Reverse engineering allows catching a glimpse of the future without having to
wait for launch events or press releases.

Often times, this kind of scoops could be beneficial to companies. Product
teams at companies could look at public opinions and take that into the
consideration of product decision. It functions similarly to "focus groups" or
"soft launch", except it's free. According to my profile on CNN, a Twitter
spokesperson mentioned [0]:

> the platform wants its users to be part of the process, and these types of
> discoveries help it learn

That's not to say companies encourage users to reverse engineer their apps.
However, if they make it completely impossible to find any unreleased features
whatsoever, it will kill off this free channel of unofficially gathering
public opinions (or hype) before launch.

It is understandable there are competitors out there in reality. Getting
better at hiding tests and under-development features could help preventing
the competitors from knowing the company's upcoming strategies.

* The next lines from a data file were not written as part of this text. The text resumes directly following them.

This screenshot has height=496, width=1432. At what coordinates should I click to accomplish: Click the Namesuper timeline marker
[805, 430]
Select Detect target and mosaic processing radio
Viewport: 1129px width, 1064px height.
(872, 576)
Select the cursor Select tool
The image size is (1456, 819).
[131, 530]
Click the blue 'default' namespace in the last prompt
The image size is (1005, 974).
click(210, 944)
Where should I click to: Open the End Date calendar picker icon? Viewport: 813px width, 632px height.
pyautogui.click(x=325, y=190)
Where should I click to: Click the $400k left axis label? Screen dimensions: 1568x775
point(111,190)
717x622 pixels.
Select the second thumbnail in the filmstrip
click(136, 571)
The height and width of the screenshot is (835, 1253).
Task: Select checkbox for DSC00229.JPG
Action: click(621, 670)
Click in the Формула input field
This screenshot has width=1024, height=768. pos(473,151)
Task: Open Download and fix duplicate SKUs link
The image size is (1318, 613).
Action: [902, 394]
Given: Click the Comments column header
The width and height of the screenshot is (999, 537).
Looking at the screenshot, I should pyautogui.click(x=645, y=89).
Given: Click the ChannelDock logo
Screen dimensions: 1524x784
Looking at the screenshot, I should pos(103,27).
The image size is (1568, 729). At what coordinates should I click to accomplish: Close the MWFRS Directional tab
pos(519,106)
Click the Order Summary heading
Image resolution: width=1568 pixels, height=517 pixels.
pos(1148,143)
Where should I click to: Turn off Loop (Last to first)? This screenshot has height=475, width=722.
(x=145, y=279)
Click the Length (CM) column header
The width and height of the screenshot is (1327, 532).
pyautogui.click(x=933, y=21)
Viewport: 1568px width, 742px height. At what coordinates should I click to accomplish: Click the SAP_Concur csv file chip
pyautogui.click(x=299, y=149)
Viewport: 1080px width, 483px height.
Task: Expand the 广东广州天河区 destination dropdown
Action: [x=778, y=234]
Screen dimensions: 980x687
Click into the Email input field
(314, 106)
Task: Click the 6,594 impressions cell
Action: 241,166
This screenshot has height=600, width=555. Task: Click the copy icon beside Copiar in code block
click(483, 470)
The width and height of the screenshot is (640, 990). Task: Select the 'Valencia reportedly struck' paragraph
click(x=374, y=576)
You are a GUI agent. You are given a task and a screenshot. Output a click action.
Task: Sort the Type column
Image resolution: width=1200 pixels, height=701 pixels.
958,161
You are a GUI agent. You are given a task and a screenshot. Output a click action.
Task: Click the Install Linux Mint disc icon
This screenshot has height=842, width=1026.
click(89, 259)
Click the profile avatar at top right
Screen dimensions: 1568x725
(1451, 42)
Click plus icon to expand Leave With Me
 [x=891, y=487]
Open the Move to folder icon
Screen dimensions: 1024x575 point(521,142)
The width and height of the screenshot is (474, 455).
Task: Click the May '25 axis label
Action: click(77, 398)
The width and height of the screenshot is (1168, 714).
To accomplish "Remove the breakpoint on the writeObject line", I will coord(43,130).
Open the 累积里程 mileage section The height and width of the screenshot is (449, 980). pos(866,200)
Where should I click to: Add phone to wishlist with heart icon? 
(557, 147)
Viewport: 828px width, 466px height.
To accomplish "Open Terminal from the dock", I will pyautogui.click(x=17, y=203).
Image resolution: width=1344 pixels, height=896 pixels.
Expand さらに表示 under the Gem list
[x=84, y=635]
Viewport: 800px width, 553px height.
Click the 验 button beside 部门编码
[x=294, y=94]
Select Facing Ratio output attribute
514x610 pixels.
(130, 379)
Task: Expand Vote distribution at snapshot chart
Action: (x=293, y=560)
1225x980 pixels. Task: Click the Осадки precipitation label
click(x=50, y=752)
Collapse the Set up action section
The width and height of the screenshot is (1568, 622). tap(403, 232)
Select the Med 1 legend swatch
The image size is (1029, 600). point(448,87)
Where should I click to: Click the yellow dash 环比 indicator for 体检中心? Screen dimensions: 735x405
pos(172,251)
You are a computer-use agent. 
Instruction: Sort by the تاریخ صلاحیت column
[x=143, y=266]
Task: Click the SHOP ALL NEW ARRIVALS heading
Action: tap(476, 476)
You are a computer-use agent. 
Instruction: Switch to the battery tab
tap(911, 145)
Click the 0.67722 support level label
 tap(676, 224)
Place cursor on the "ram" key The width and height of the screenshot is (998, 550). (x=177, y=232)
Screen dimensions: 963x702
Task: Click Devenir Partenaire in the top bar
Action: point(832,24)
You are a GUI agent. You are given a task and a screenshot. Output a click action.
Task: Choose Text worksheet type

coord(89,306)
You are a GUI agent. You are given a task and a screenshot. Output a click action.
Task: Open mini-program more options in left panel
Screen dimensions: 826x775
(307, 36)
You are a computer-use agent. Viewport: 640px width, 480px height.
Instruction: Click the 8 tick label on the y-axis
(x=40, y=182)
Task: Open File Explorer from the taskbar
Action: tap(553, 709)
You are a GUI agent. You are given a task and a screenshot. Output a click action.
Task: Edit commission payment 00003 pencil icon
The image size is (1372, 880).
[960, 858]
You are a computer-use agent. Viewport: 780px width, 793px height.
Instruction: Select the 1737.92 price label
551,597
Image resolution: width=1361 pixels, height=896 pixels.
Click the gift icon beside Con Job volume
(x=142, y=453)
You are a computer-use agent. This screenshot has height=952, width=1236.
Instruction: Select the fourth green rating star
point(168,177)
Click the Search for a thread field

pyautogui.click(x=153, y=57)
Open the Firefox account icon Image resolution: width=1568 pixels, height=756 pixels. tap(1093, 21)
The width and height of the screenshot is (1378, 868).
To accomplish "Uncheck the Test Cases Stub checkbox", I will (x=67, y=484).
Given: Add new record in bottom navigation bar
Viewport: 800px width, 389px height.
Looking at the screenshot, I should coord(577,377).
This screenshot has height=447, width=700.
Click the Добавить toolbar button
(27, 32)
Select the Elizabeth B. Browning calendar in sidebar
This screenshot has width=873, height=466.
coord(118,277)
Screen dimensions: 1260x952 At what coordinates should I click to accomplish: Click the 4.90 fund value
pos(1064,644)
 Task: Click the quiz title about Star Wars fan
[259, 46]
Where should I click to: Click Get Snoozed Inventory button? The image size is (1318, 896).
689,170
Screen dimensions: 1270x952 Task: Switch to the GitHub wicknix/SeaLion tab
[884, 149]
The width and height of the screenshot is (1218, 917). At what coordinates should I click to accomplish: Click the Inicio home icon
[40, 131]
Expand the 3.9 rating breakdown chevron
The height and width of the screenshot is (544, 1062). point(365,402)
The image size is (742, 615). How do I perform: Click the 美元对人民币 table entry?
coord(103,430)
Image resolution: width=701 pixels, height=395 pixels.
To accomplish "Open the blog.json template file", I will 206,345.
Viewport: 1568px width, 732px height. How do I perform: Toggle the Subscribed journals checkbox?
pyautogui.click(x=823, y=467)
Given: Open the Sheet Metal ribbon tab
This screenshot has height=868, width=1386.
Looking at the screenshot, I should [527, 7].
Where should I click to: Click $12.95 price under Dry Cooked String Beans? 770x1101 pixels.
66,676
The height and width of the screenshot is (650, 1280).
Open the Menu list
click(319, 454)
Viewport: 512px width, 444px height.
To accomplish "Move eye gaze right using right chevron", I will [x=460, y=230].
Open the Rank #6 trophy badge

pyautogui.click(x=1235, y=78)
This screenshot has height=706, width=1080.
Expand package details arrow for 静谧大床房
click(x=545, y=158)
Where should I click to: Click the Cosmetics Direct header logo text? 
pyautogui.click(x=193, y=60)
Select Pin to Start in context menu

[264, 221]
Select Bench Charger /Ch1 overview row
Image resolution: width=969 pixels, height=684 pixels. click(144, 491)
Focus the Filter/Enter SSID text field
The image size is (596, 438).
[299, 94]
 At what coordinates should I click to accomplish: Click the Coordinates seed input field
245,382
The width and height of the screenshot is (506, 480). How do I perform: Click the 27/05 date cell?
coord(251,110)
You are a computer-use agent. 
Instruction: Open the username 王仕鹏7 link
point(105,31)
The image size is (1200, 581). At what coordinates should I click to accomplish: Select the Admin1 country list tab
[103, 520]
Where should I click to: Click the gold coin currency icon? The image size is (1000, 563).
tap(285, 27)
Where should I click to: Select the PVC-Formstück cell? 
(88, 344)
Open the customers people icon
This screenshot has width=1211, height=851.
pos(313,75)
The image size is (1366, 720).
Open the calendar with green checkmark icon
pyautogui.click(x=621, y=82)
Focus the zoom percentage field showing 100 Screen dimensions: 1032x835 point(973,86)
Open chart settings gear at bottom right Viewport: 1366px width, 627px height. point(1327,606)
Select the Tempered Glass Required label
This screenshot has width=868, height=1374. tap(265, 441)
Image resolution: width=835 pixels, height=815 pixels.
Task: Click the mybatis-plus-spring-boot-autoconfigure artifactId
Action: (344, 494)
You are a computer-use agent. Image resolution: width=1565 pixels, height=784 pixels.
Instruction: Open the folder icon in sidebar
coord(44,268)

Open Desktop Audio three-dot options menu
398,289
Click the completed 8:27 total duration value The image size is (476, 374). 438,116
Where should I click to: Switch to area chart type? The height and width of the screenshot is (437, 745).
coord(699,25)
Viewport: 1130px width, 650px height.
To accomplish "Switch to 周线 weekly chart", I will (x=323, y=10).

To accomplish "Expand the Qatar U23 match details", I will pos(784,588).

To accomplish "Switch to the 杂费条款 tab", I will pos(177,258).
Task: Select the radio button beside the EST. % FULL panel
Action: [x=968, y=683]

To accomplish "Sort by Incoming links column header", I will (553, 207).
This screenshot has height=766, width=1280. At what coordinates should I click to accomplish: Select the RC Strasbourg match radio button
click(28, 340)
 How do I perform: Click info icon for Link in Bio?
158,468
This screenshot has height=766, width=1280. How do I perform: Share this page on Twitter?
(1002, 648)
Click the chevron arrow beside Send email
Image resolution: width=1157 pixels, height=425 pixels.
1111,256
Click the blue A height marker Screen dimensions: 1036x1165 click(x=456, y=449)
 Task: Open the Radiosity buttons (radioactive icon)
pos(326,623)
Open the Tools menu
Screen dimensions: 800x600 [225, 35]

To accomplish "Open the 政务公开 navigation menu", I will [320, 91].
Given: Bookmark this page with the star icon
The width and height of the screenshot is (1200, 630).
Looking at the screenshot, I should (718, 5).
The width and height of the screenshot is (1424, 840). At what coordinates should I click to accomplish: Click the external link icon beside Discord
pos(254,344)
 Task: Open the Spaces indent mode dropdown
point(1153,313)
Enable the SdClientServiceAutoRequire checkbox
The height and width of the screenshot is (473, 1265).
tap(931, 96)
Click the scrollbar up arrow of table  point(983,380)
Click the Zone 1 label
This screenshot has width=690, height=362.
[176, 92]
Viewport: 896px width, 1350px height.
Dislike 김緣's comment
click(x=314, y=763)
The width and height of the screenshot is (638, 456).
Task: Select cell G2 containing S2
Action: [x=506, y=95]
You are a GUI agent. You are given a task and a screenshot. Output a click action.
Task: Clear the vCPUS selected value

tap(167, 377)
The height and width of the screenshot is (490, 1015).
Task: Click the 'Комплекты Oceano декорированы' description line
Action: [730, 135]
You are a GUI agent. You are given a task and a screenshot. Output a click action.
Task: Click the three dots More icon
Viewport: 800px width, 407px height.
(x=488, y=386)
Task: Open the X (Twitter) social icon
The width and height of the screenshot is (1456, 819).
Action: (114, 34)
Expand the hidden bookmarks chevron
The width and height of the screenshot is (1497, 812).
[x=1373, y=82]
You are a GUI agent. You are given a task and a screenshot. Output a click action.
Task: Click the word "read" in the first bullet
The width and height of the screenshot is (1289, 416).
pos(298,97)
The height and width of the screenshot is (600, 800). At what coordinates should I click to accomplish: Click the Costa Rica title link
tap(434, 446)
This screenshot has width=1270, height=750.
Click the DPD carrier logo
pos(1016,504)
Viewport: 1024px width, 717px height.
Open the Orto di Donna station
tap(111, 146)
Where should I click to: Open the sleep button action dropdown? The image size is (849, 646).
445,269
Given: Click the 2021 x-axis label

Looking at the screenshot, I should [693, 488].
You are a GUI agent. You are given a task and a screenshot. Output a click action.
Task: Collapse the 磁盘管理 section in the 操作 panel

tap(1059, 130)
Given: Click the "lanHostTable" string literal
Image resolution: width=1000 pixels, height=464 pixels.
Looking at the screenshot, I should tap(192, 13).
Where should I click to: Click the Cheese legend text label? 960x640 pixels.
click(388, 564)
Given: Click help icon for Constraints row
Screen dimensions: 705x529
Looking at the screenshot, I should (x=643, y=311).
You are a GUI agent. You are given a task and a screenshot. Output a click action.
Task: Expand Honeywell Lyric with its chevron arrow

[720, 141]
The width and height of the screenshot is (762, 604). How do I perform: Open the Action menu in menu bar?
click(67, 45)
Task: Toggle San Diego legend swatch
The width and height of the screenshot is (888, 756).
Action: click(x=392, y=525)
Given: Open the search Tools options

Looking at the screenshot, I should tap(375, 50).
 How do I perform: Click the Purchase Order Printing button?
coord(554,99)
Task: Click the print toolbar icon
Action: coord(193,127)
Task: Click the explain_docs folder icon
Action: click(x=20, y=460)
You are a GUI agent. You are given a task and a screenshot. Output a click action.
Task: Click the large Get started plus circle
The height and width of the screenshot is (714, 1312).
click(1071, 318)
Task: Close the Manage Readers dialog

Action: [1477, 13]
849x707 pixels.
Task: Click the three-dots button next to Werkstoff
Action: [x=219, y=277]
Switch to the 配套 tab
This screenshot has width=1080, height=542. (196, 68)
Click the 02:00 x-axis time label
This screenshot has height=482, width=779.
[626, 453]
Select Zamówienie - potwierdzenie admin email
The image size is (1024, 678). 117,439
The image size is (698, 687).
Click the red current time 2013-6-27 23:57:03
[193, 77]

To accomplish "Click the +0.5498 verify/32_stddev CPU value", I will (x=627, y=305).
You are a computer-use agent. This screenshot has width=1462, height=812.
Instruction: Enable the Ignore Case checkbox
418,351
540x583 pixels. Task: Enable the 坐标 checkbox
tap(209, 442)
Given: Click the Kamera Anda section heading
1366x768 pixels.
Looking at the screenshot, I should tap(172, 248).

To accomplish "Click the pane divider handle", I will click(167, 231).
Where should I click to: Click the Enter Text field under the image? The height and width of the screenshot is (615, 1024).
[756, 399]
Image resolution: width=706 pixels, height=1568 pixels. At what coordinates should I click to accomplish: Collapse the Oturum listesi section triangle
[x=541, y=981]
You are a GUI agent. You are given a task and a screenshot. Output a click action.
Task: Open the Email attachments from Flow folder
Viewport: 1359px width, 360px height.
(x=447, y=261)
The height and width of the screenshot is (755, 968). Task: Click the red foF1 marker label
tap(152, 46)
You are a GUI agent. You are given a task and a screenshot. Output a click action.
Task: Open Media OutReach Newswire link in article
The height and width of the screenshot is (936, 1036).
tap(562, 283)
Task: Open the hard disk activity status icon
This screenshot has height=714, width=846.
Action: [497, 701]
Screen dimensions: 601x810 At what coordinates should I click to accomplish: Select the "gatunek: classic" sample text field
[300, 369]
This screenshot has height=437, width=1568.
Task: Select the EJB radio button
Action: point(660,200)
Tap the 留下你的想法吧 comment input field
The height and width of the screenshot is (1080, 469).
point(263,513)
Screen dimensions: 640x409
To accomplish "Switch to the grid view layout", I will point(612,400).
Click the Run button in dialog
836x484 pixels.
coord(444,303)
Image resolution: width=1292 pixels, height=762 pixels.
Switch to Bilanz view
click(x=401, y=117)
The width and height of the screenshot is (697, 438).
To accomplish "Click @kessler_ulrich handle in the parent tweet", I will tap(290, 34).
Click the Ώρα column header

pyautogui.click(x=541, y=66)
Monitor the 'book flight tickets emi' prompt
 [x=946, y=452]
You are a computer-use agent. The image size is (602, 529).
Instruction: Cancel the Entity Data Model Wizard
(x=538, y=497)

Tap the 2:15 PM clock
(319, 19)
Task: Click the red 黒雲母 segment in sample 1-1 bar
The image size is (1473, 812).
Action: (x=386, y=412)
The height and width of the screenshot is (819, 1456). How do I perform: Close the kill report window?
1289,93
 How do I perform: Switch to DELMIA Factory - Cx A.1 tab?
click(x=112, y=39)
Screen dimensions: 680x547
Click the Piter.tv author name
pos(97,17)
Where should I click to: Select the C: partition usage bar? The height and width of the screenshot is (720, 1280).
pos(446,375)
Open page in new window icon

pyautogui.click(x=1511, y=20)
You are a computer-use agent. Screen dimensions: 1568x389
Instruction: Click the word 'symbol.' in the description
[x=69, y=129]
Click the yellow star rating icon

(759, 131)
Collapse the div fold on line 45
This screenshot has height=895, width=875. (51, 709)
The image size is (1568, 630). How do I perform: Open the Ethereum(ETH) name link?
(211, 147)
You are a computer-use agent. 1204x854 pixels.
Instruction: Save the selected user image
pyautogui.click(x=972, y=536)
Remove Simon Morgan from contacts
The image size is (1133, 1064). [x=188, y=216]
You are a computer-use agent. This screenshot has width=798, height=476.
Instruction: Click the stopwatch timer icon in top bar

To hide or to not hide, they both have pros and cons. It really comes down to
how companies balance their priorities. If their priority is to hide
everything until launch, even if it means getting rid of the free QA and focus
groups, go for it.

I personally hope companies will choose the transparent route rather than
being a sealed black box. I believe users deserve to know what is changed in
the apps installed on their own phones. Being more specific than the vague
"bug fixes and improvements" will provide a sense of assurance to users.

[0]: [https://www.cnn.com/2019/03/22/tech/jane-wong-app-
features/i...](https://www.cnn.com/2019/03/22/tech/jane-wong-app-
features/index.html)

------
AznHisoka
“she faced a Twitter storm of comments saying that she was purposefully
manipulating the market for her own profit.”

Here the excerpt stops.